大規模言語モデルを用いた生成心理計測に基づく人間とAIの価値の測定

要旨

人間の価値観とその測定は長年にわたり学際的な研究課題となっています。AIの最近の進歩により、この分野への関心が再燃し、大規模言語モデル（LLMs）が価値観の測定のツールおよび対象として台頭しています。本研究では、価値観の測定に関する理論的基盤として、テキストに明示された選択的知覚に基づく、LLMベースのデータ駆動型価値測定パラダイムである「価値観の生成心理測定法（GPV）」を紹介します。我々は、正確な知覚レベルの価値測定のためにLLMを微調整し、LLMがテキストを知覚に解析する能力を検証し、GPVパイプラインの中核を形成します。GPVを人間が執筆したブログに適用することで、その安定性、妥当性、および従来の心理学的ツールに対する優越性を示します。そして、LLMの価値測定にGPVを拡張することで、以下の点で現行技術を進化させます：1）スケーラブルかつ自由形式の出力に基づいてLLMの価値を測定する心理測定法、これにより文脈に応じた測定が可能となる；2）従来の手法の応答バイアスを示す測定パラダイムの比較分析；および3）LLMの価値とその安全性を結びつける試み、異なる価値観の予測力とLLMの安全性への様々な価値の影響を明らかにします。学際的な取り組みを通じて、次世代の心理測定のためにAIを活用し、価値に沿ったAIの実現を目指します。

English

Human values and their measurement are long-standing interdisciplinary inquiry.
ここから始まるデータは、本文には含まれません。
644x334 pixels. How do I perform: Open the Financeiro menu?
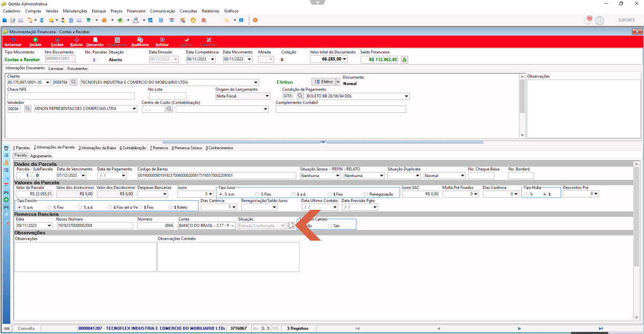click(x=136, y=11)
Recent advances in AI have sparked renewed interest in this area, with large language models (LLMs) emerging as both tools and subjects of value measurement. This work introduces Generative Psychometrics for Values (GPV), an LLM-based, data-driven value measurement paradigm, theoretically grounded in text-revealed selective perceptions. We begin by fine-tuning an LLM for accurate perception-level value measurement and verifying the capability of LLMs to parse texts into perceptions, forming the core of the GPV pipeline. Applying GPV to human-authored blogs, we demonstrate its stability, validity, and superiority over prior psychological tools. Then, extending GPV to LLM value measurement, we advance the current art with 1) a psychometric methodology that measures LLM values based on their scalable and free-form outputs, enabling context-specific measurement; 2) a comparative analysis of measurement paradigms, indicating response biases of prior methods; and 3) an attempt to bridge LLM values and their safety, revealing the predictive power of different value systems and the impacts of various values on LLM safety. Through interdisciplinary efforts, we aim to leverage AI for next-generation psychometrics and psychometrics for value-aligned AI.